Fulton County, Ga., District Attorney Fani Willis has called dozens of witnesses to testify before a special grand jury investigating efforts by Donald Trump and his allies to undo his 2020 election defeat, including a number of prominent pro-Trump figures who traveled, against their will, from other states. The Georgia inquiry has emerged as one of the most consequential legal threats to the former president. It is being shaped by Willis’s distinct and forceful personality and her conception of how a local prosecutor should do her job, the New York
Times reports. Her comfort in the public eye is in marked contrast to the low-key approach of Attorney General Merrick Garland.
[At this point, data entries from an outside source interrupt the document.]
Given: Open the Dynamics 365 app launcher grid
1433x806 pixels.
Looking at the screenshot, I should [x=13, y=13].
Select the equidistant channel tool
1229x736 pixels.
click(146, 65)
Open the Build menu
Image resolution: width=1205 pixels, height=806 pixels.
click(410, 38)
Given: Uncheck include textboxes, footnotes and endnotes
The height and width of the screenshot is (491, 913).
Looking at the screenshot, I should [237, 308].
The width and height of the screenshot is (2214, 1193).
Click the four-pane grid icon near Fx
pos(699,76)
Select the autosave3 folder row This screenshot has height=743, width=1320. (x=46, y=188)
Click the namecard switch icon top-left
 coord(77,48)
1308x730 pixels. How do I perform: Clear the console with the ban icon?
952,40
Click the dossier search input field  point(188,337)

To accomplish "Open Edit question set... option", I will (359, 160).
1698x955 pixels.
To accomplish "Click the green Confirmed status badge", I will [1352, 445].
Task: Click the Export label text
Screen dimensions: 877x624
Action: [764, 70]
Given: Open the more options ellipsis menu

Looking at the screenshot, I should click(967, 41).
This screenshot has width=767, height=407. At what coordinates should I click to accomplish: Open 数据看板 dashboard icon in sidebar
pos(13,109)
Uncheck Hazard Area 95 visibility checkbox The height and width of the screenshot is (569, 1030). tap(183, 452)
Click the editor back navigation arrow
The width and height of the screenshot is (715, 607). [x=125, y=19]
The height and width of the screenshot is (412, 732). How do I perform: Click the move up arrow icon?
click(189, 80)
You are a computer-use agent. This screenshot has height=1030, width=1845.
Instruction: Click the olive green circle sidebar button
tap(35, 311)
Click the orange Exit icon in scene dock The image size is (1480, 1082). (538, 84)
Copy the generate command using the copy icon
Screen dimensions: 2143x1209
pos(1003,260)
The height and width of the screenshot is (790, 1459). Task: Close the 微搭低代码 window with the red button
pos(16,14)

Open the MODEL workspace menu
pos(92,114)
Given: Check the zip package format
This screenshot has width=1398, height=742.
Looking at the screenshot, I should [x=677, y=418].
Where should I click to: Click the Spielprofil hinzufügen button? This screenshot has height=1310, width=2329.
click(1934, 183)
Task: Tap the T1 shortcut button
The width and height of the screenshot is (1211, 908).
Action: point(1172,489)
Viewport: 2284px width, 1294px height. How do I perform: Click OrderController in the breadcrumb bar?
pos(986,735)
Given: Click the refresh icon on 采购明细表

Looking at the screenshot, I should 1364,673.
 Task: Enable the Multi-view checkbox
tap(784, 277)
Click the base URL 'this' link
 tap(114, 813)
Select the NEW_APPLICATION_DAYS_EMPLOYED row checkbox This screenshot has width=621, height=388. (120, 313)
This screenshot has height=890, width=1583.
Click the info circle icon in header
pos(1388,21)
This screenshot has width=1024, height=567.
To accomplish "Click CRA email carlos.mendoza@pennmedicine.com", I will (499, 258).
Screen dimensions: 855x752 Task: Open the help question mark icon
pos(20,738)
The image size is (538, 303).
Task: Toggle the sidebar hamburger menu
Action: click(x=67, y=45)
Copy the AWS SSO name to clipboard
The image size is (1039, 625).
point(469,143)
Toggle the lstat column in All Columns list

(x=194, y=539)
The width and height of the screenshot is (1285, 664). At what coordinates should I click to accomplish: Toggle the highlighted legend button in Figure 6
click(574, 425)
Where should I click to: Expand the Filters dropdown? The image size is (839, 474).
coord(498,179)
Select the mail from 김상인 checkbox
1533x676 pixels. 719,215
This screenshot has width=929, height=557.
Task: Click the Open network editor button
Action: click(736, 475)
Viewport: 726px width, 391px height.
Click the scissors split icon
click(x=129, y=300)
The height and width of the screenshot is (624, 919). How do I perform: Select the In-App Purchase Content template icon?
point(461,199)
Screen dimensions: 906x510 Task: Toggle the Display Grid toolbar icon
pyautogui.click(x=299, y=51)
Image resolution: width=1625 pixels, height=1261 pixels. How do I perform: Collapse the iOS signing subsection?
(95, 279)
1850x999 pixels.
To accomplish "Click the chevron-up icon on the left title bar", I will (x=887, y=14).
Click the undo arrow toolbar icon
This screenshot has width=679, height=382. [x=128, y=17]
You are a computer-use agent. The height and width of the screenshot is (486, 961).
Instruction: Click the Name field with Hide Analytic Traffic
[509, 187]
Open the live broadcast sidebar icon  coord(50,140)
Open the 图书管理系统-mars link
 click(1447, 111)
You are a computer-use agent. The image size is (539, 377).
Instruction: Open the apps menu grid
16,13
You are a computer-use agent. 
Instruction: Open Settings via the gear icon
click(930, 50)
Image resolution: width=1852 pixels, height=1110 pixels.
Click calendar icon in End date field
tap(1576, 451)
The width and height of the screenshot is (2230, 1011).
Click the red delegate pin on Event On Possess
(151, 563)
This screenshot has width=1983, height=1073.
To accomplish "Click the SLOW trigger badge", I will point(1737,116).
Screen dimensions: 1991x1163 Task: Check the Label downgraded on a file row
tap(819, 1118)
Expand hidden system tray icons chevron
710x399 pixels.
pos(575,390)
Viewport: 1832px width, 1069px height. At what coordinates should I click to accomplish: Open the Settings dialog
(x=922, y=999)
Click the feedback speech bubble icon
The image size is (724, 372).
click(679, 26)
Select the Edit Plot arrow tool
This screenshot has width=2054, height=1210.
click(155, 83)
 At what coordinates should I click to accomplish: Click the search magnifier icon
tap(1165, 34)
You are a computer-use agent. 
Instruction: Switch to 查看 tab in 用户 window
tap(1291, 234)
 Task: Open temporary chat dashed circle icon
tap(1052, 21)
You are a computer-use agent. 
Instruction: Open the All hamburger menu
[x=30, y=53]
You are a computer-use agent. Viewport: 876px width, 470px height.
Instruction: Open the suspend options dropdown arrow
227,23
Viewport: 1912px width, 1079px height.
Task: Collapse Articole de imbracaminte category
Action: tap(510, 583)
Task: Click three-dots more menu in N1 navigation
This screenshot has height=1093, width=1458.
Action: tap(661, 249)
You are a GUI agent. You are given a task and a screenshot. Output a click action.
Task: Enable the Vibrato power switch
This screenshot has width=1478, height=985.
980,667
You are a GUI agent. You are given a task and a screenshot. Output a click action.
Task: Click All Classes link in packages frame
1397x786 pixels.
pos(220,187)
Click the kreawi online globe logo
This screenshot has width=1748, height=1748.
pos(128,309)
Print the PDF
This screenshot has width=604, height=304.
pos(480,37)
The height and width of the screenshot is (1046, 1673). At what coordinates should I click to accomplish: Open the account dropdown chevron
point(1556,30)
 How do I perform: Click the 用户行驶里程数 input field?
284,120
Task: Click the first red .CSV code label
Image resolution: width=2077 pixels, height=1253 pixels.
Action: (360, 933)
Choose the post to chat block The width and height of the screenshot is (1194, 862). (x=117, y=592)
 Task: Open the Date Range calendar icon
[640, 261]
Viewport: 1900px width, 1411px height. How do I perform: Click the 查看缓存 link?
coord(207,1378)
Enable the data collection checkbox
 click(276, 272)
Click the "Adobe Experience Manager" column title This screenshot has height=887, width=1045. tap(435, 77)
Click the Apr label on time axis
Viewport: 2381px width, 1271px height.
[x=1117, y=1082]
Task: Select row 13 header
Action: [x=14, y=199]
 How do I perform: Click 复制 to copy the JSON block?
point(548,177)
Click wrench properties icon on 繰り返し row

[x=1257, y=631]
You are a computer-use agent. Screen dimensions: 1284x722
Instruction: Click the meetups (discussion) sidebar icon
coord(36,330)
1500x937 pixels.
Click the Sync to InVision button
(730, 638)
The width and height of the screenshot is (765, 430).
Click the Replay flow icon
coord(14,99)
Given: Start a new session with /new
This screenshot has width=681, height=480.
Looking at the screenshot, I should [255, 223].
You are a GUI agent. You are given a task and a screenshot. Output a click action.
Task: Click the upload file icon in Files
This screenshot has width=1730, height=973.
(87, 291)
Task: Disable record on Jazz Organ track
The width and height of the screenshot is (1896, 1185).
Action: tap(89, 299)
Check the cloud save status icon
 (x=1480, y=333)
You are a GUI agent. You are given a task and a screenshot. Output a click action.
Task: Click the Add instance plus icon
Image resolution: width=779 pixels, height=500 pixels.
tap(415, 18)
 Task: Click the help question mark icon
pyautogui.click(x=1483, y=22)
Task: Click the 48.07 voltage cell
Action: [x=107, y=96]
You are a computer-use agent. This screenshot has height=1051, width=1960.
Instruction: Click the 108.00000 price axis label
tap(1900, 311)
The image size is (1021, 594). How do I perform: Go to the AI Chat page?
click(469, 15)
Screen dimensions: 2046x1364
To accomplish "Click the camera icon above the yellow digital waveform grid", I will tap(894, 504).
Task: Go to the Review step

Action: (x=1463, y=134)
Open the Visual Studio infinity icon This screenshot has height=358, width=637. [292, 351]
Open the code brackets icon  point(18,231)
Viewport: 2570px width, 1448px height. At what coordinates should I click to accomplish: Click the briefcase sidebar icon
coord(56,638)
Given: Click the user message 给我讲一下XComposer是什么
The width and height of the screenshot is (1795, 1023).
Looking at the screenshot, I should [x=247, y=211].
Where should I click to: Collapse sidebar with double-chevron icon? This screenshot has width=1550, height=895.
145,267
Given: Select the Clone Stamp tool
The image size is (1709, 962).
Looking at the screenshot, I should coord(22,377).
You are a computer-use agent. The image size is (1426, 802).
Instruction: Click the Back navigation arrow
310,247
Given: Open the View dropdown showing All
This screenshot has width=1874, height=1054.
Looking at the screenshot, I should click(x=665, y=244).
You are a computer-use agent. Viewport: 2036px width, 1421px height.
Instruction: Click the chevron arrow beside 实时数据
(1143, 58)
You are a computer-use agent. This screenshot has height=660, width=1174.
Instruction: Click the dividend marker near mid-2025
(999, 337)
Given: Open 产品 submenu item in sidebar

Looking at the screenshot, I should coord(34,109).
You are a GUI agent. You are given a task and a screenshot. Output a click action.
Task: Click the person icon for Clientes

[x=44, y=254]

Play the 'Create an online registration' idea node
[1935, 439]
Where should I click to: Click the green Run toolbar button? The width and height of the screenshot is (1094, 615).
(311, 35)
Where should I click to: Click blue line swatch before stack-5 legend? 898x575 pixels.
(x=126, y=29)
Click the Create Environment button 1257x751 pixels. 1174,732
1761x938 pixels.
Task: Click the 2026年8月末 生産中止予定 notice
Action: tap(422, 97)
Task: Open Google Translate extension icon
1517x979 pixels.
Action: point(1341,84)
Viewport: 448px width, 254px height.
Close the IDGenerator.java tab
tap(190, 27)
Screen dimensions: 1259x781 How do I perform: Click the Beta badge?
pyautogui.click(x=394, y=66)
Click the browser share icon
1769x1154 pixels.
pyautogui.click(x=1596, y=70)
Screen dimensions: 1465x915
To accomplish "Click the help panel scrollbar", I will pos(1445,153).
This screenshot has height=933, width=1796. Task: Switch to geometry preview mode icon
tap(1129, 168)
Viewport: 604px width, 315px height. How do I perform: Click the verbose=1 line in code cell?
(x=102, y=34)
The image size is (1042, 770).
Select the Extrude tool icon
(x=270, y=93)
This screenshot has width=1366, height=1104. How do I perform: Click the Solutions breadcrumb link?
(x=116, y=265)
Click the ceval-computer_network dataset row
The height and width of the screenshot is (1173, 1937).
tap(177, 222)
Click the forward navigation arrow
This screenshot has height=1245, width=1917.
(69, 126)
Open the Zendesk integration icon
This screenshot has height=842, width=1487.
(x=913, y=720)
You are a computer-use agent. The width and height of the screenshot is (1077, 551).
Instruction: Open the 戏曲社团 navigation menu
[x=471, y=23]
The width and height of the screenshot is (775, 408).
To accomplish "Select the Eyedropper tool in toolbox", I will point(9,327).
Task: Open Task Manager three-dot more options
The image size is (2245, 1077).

Willis, 50, a Democrat, is the first Black woman to lead Georgia’s largest district attorney’s office. In her 19 years as a prosecutor, she has led more than 100 jury trials and hundreds of murder cases. Since she became chief prosecutor, her office’s conviction rate has stood at close to 90 percent. Her experience is the source of her confidence, which appears unshaken by the criticism the Trump case has brought. She uses the phrase “I don’t like a bully” often. After taking office in January, she had a quote from Malcolm X painted on the wall: “I’m for truth no matter who tells it. I’m for justice, no matter who it is for or against.” Willis' father was a former Black Panther and criminal defense lawyer who practiced in the Washington, D.C., area. He brought her to the courthouse often A career in law, was never in doubt. She attended Howard University, then moved to Atlanta to attend Emory Law School. She settled down in the area, raising two girls as a working single parent and finding her calling in the prosecutor’s office. She took on murder cases for eight years straight.